EXTRACT:
Mark III Systems Blog

Liquid Cooled Workstation for Large-Scale Edge Data Science (Oregon State + Mark III + NVIDIA + Supermicro)

Special Guest Blog by Oregon State University

Why is a GPU workstation useful?

The Pacific Northwest (PNW) Bioacoustics Lab is based in Corvallis, Oregon, and operates in a close partnership between the US Forest Service Pacific Northwest Research Station and Oregon State University. It has been using AI (artificial intelligence) for animal identification for many years and is now seeking at how to increase the sampling rate and reduce data ingestion through edge computing technologies.

Currently, the lab conducts passive acoustic monitoring using over 3,600 Autonomous Recoding Units (ARU) within the Pacific Northwest (PNW) Forest and collects over 150 Terabytes of data every season. Sound monitoring data is paired with camera-trap images to create a better overall classification of wildlife in the northwest forest and other forests around the world. These raw data (both image and sound) are processed using NVIDIA GPUs in the Oregon State University Center for Quantitative and Life Science High Performance Computing (HPC) cluster and turned into over 300 Terabytes of output after segmentation and inference using large servers. All this data collapses to an exceptionally large Comma Separated Values (CSV) file, providing the lab with a look at the different species through the PNW forest over time. Because the process of collecting the data is very labor-intensive and time consuming, the usability of this pipeline is limited, since this process can only be done several times each year. To increase visibility more regularly, the lab wants to leverage edge devices to collect and help aggregate the data to a central location at the edge, followed by processing the data at the centralized edge location and sending the smaller CSV output back to the lab through a cellular or satellite network.

DATA EXTRACT:
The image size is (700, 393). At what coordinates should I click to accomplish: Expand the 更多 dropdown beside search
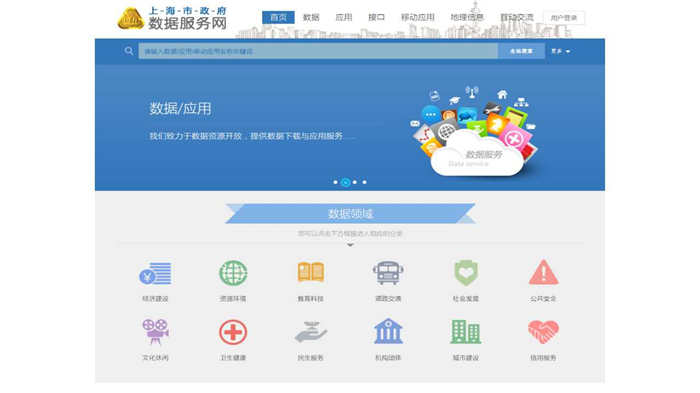(560, 51)
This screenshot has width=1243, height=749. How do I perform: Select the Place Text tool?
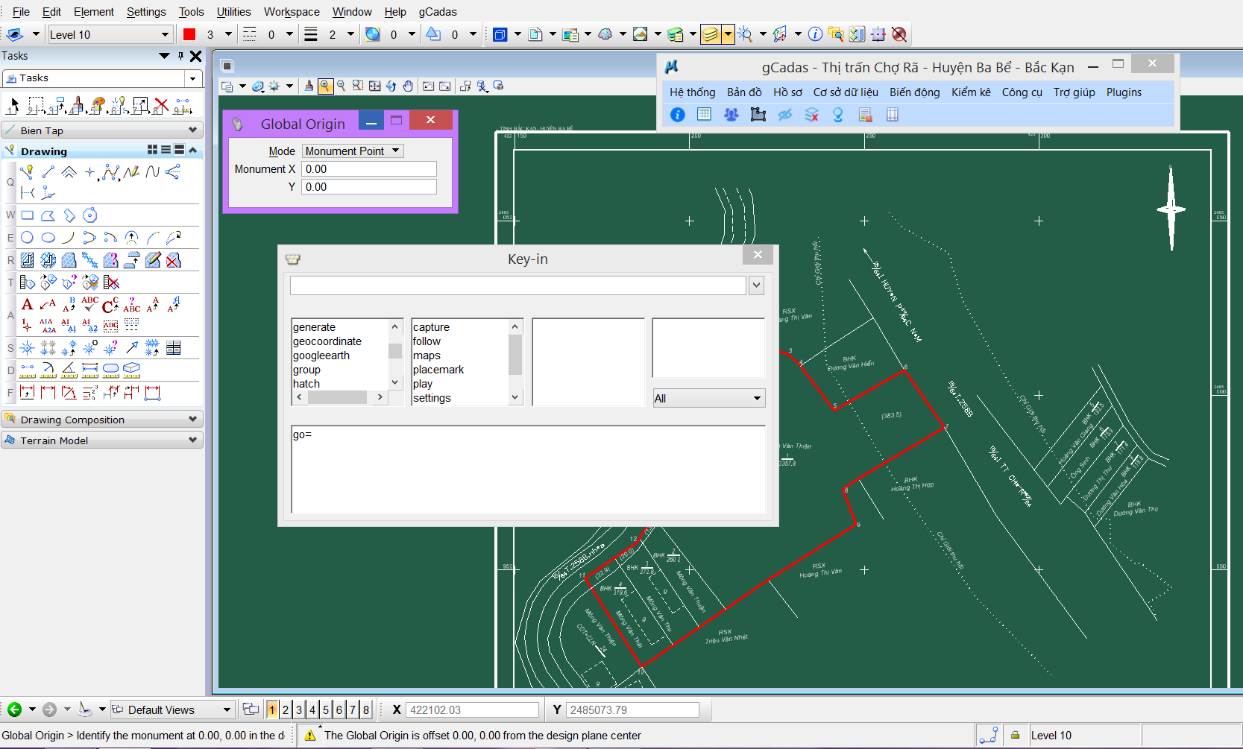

CHALLENGE:
Using the blog post on the Pacific Northwest Bioacoustics Lab, tell whether each statement agrees with it, answering yes or no and quoting the words that decide it. (a) The lab gathers more than 150 terabytes of data each season. (b) The lab wants to send its full raw data back over a cellular or satellite network. (c) The current data collection can be carried out only several times a year.

THE RESPONSE:
(a) Yes: "collects over 150 Terabytes of data every season."
(b) No: "sending the smaller CSV output back to the lab through a cellular or satellite network."
(c) Yes: "this process can only be done several times each year."